Publicado en: Lun, Abr 6th, 2015

ACCIDENTES DE TRANSITO POR IMPRUDENCIA, ALCOHOL Y FALTA DE SUPERVISIÓN DE INSTITUCIONES DE SEGURIDAD

Sin duda alguna, este año la tasa de accidentes de tránsito por consumo de alcohol e imprudencia de los conductores irresponsables, rebasó durante la Semana Santa a la tasa de homicidios y hechos delictivos de otros años.

Los responsables de la falta de acción y control sobre estos flagelos son la Dirección General de Transportes del Ministerio de Comunicaciones, la jefatura del Departamento de Transito de la Policía Nacional Civil y las diferentes policías municipales de tránsito de las municipalidades del país, que no tuvieron la capacidad suficiente para implementar controles rigurosos en las carreteras, playas, centros recreativos y otros lugares.

Si evaluamos la labor de la Dirección General de Transportes, vemos que esta estuvo desaparecida; no se supo de puestos de concientización, mucho menos de pruebas de alcoholemia y supervisión de vehículos carentes de las medidas de emergencia.
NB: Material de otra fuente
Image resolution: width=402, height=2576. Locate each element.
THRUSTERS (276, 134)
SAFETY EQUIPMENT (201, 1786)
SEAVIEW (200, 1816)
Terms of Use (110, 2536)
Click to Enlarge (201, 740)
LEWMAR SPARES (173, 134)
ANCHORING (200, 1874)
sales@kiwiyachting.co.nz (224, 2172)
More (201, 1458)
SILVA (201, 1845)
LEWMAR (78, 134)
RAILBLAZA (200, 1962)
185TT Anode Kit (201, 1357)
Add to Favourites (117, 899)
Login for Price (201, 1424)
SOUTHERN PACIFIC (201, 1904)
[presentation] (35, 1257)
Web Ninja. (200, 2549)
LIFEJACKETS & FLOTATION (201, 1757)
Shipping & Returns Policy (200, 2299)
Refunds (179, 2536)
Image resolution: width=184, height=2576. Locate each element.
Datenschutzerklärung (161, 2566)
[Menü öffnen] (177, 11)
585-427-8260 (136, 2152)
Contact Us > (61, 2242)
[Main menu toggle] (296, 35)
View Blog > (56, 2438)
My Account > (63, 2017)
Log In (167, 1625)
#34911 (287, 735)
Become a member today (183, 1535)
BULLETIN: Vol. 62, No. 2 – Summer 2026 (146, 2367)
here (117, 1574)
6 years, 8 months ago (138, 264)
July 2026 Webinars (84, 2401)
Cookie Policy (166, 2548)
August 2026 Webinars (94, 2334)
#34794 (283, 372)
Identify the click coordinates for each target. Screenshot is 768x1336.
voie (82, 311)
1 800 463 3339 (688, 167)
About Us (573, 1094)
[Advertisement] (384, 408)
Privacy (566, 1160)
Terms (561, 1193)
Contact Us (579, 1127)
El departamento de transito de la PNC solo hizo bulla con las estadísticas finales de las celebraciones de Semana Santa, pero tampoco se le vio acción concreta en las carreteras.

Lamentablemente, estas dos instituciones gubernamentales parecen estar a cargo de gente irresponsable a la que sólo le interesa ganar un sueldo y poco les importa que los ciudadanos se maten por su irresponsabilidad. Son estas entidades las que tienen las herramientas para prevenir, controlar y sancionar.

Se conocieron casos en los que inspectores de transportes y del departamento de transito de la PNC estuvieron pidiendo mordidas para no comprobar el exceso de velocidad y el consumo de alcohol.

Por su parte, la Muni este año no verificó – como en otros años – que el servicio urbano de la capital cobrara el pasaje justo, por lo que los buses estuvieron cobrando Q3.00 en la mayor parte de los días del asueto. La PNC también brilló por la ausencia de acción y de patrullas en las calles.

En síntesis, este parece haber sido el peor año en materia de seguridad vial; los funcionarios encargados de la misma deberían ser destituidos por incapaces o por irresponsables.